Richard Branson was on to something when he said “happy employees are central to the success of a business”.
Officeworks Small Business Wellbeing index1 found small business employees in regional and rural areas were 20 per cent happier compared to those in metropolitan areas.
The study, which focused on 1005 small businesses across Australia, also highlights small business owners in small towns go to greater lengths to keep their staff happy and fulfilled at work.
Regional Western Australian business owner Amy Stutt says she and her husband Glenn invest a lot of time in supporting and motivating their staff at Skydive Geronimo.
Fostering a positive working environment helps keep Amy and Glenn’s staff happy.
The couple has introduced open communication models, flexible working conditions, training, and incentives to contribute to innovative projects to keep their staff content.
“We want our staff to [understand our vision] for the business and make them a part of the growth,” Amy says.
Things that might seem trivial, like being mindful of her team’s work-life balance, also helps keep her team happy.
“We do our best to consider [our staff’s] needs and their home life when working out the roster.”
Amy and Glenn’s team relationship-building methods are obviously helping their business. Skydive Geronimo is now one of the most awarded small businesses in Western Australia.
Amy and Glenn Stutt have won many awards for their business, Skydive Geronimo.
Amy is proud of how the business has grown over the past five years.
“We started from nothing. We took over an established skydive operation that was [struggling] and we’ve been re-investing all our profits into it to grow the business.”
Before taking over Skydive Geronimo Amy owned a seafood distribution business in Tasmania.
Glenn began instructing skydiving in New Zealand at that time.
After marrying in 2010, the couple moved to Brusselton (a small town in the Margaret River region) to take over Southern Skydivers.
The business operates seven days a week with its eight staff and two aircrafts.
“The most important part of what we do is making sure our customers walk away with good memories and an amazing experience,” Amy says.
“We’ve had incredible support from the community and we couldn’t have done it without our team.”
There are three full-time instructors who are always on call, while three or four contractors join the team during holiday periods.
They also have people on the ground who help with administration, parachute packing and video editing.
“If the weather is good for jumping then it’s all hands on deck, otherwise the administration team operates as usual while the skydive instructors have a day off.”
Southern Skydivers also encourages its staff to go on holidays during the winter months and allows them to take additional time off.
Southern Skydivers encourages a culture of innovation by giving team members an incentive each month to come up with new ideas for the business.
This past June, one of the staff members suggested they support World Wildlife Foundation’s ‘Wild Onesie Week’ by skydiving wearing animal onesies and raise donations.
The team took ownership of the idea and their collective enthusiasm made it a success.
“They ordered the onesies, started talking to the customers about it and shared it on social media,” Amy explains.
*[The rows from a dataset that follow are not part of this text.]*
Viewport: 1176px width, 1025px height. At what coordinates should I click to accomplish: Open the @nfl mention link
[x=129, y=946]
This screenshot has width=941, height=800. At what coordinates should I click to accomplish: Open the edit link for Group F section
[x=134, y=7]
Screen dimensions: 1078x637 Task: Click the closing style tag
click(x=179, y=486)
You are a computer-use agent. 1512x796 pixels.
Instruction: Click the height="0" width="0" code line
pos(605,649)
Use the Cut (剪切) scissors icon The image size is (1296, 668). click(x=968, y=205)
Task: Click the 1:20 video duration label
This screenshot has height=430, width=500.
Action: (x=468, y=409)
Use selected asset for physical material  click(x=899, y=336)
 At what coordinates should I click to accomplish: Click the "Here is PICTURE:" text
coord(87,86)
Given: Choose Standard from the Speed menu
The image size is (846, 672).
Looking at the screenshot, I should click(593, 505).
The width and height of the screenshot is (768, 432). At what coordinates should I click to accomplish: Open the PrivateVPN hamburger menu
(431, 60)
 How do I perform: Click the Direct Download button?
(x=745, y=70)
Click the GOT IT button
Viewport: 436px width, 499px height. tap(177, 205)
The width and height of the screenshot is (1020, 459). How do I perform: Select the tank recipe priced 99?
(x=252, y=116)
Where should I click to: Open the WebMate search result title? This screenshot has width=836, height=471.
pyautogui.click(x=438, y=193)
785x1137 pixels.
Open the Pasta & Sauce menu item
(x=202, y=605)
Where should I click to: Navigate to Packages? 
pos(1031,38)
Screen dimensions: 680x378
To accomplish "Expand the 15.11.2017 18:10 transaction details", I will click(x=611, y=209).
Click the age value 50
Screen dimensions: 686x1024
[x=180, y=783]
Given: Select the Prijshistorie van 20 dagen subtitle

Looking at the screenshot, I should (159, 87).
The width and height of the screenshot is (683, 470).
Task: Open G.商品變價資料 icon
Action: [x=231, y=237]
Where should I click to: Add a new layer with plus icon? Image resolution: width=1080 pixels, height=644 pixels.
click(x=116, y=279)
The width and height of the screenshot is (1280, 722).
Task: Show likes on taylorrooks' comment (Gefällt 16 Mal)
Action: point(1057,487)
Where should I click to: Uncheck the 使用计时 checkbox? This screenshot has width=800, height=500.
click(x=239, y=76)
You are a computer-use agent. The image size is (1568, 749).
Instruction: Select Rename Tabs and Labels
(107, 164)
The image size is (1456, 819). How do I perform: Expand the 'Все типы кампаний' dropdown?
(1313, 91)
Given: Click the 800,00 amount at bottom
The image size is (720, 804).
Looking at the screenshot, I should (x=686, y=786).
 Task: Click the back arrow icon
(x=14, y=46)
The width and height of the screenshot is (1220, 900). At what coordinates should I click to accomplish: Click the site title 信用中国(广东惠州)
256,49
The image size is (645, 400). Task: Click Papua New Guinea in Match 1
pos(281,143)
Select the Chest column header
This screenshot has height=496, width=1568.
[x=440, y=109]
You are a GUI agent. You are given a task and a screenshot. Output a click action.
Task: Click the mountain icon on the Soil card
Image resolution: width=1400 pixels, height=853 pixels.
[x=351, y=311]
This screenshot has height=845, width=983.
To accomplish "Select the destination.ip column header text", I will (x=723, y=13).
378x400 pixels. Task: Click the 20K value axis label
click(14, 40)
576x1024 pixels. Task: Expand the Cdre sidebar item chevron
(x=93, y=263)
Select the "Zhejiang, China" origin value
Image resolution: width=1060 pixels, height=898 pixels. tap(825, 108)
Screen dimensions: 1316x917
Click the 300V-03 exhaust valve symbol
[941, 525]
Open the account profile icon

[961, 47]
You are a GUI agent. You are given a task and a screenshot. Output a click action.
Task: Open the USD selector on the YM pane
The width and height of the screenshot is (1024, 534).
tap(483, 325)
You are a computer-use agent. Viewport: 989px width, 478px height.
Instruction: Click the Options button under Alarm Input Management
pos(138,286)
“They were driving the idea, and it really took the pressure of my husband and myself.”
Southern Skydivers motivates its staff and keeps turnover low by upskilling team members and recruiting from within.
“Whenever there’s a new position open for our business we always open that up first to our existing staff.”
Amy usually hires pilots-in-training as grounds staff and looks for opportunities to promote them when they’re ready.
While the pilots and skydiving staff are hired on merit, most of the administration and reservations team live around Margaret River.
“We’ve been really happy with the staff we’ve managed to find in the region. They’re really motivated, love their job, and love the area they live in.”
Amy believes her staff’s knowledge and enthusiasm enriches the customer experience.
While keeping her staff happy is highly important, Amy also believes keeping small town communities happy is paramount.
“Once you’ve earned the trust of your community, they will support you one-hundred per cent as long as you keep them front of mind when you’re making important business decisions.”
Amy advises anyone who is interested in starting a regional small business to get involved with the local chamber of commerce as well as industry-related organisations to meet people and build a support network.
“Even if you are experienced in business, opening a business in a small town often relies on having support from the community.
1Fieldwork conducted by Symphony Analytics & Research on behalf of Officeworks in June 2015.